Mancher findet: Konsumeinstellung sei gar nicht so schlecht. Dadurch, dass so viele ihr Geld in Genussmittel investieren, sei erst ein großer Industriezweig möglich, der wiederum vielen Menschen Arbeitsplätze bietet. Ihm scheint, Gewaltaktionen, Steinwurfattacken, Kaufhausbrände oder Straßenschlachten hätten zweifellos ihr Gutes. Sie erhellten das Bewusstsein, weckten und schreckten die Bürger auf aus ihrer Schläfrigkeit und legten schonungslos Missstände bloß. Er sieht sogar im Rückgang der Geburtenraten etwas Positives. Er findet: vielen Kindern bleibe so die Last, leben zu müssen erspart und künftigen Geschlechtern das Zusammenleben auf noch engerem Raum.

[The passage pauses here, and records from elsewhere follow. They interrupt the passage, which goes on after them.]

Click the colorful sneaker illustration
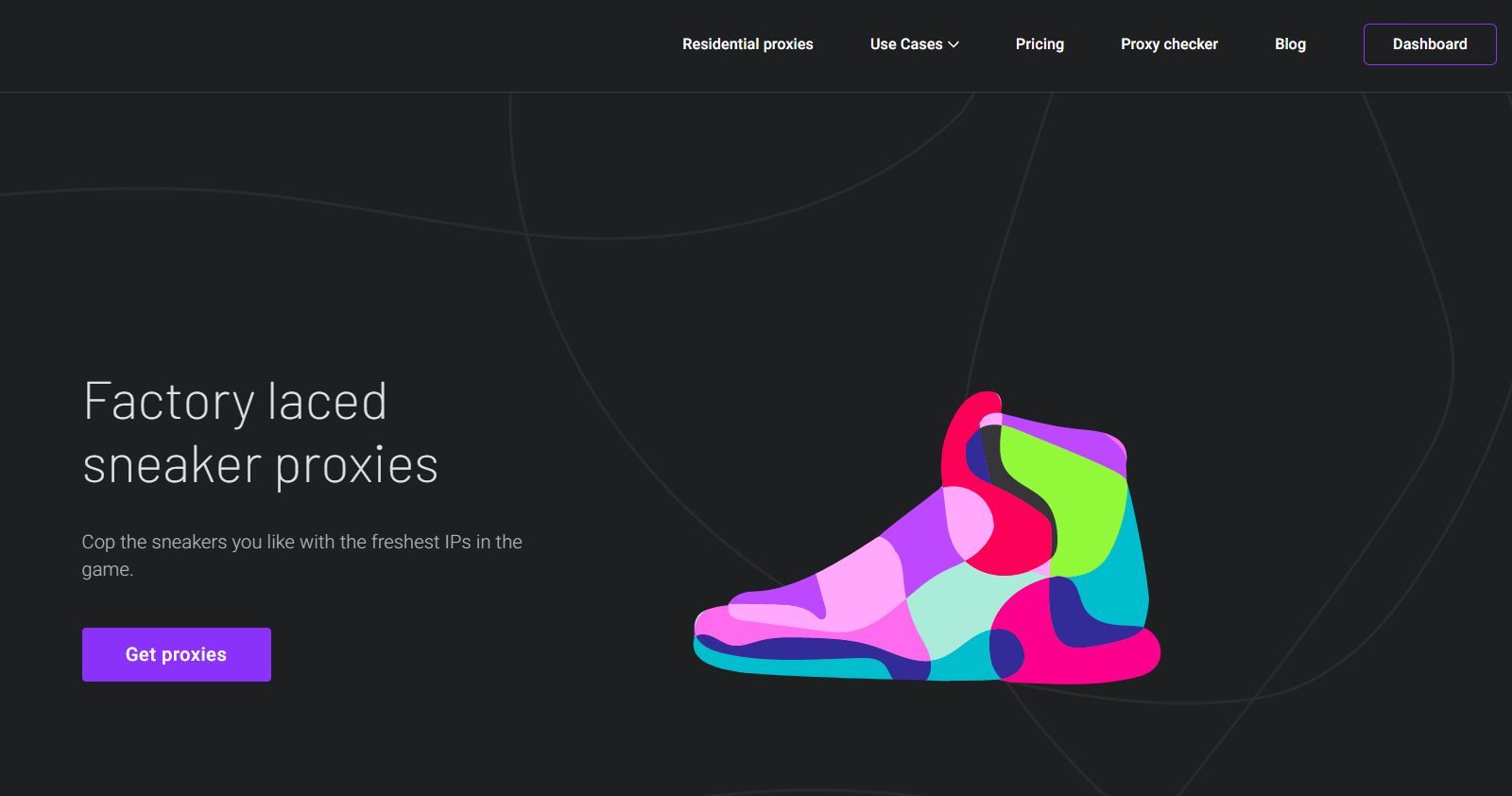Image resolution: width=1512 pixels, height=796 pixels. point(927,537)
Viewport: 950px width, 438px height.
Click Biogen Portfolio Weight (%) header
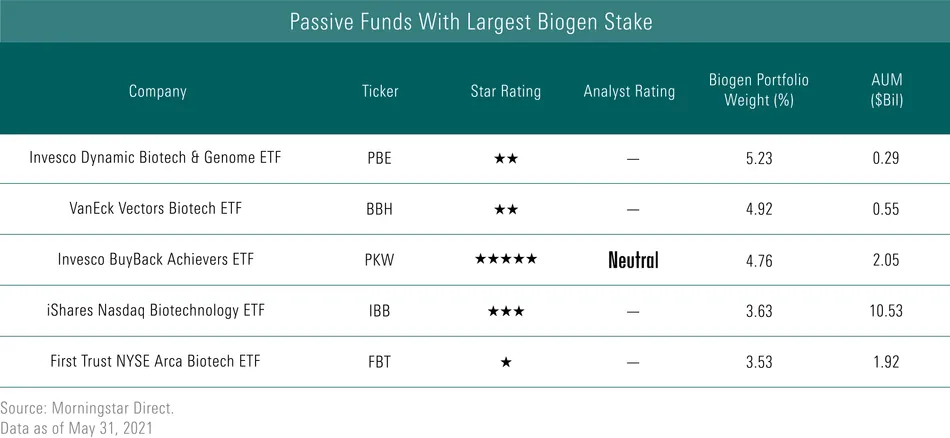[758, 90]
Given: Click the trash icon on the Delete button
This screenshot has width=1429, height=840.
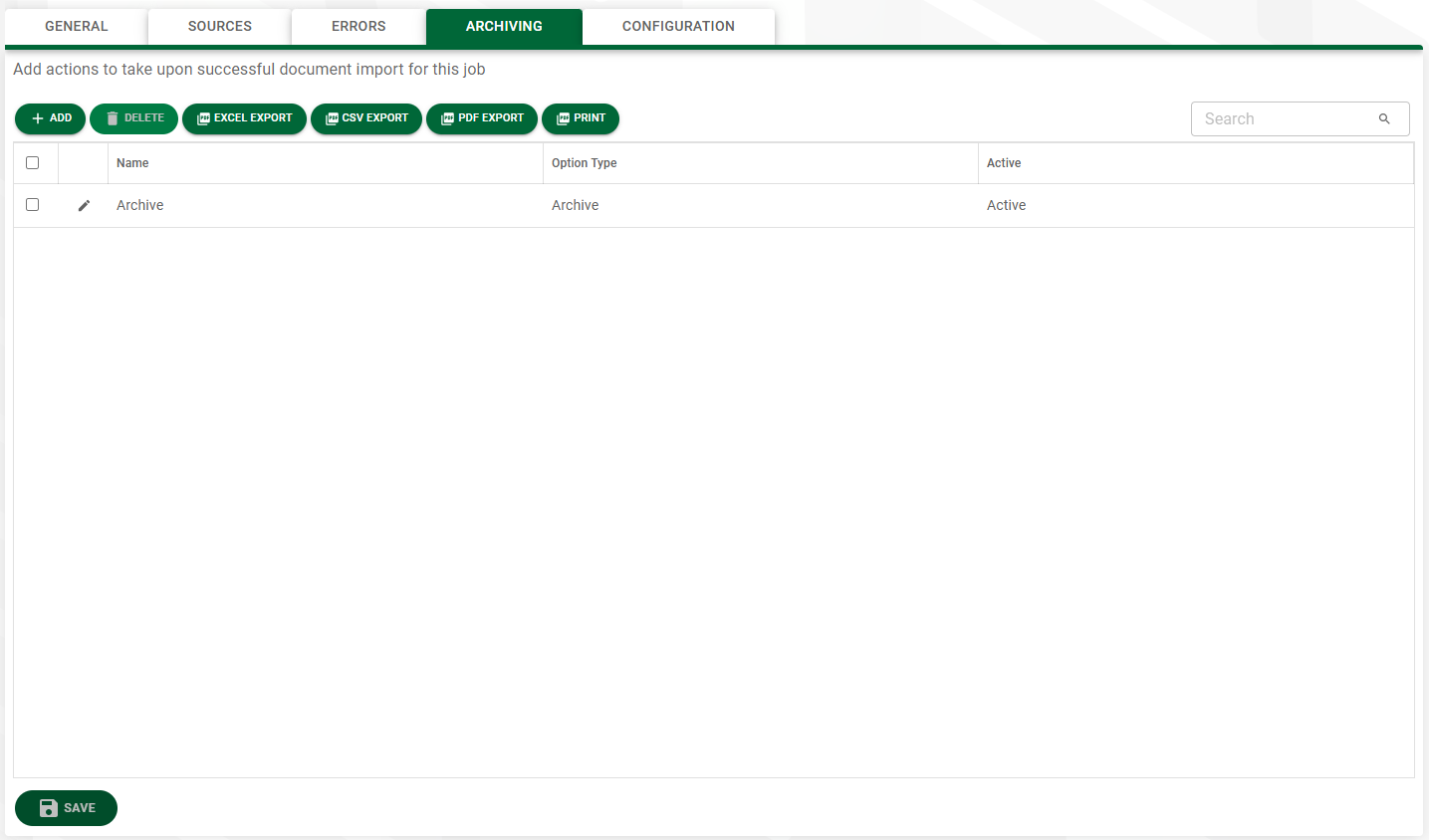Looking at the screenshot, I should tap(113, 118).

Mit einer geschickten Redewendung lässt sich das Negative schnell umlügen in eine positive Tat: Gammler bewahrten die Gesellschaft vor einer Überlastung ihrer Bildungsstätten; Süchtige drängten die Gesellschaft zur Gewissenserforschung, über ihre Versäumnisse nachzudenken; Kriminelle trügen dazu bei, dass Polizei und Pädagogen endlich ihre längst überalterten Methoden verfeinern; Kirchenaustritte beschleunigten den in der Kirche längst fälligen Reinigungsprozess, und Katastrophen oder Unfälle seien für Techniker der notwendige Anreiz, die Sicherheitsvorkehrungen zu verbessern. 

Diese Sicht hat mit positivem Denken nichts zu tun. Unter diesem Blickwinkel kommt man zu dem Schluss: Ein Übel sei gar nicht so übel. Und man ist geneigt, es zu tolerieren, so dass es sich ungestört entwickeln und ausbreiten kann.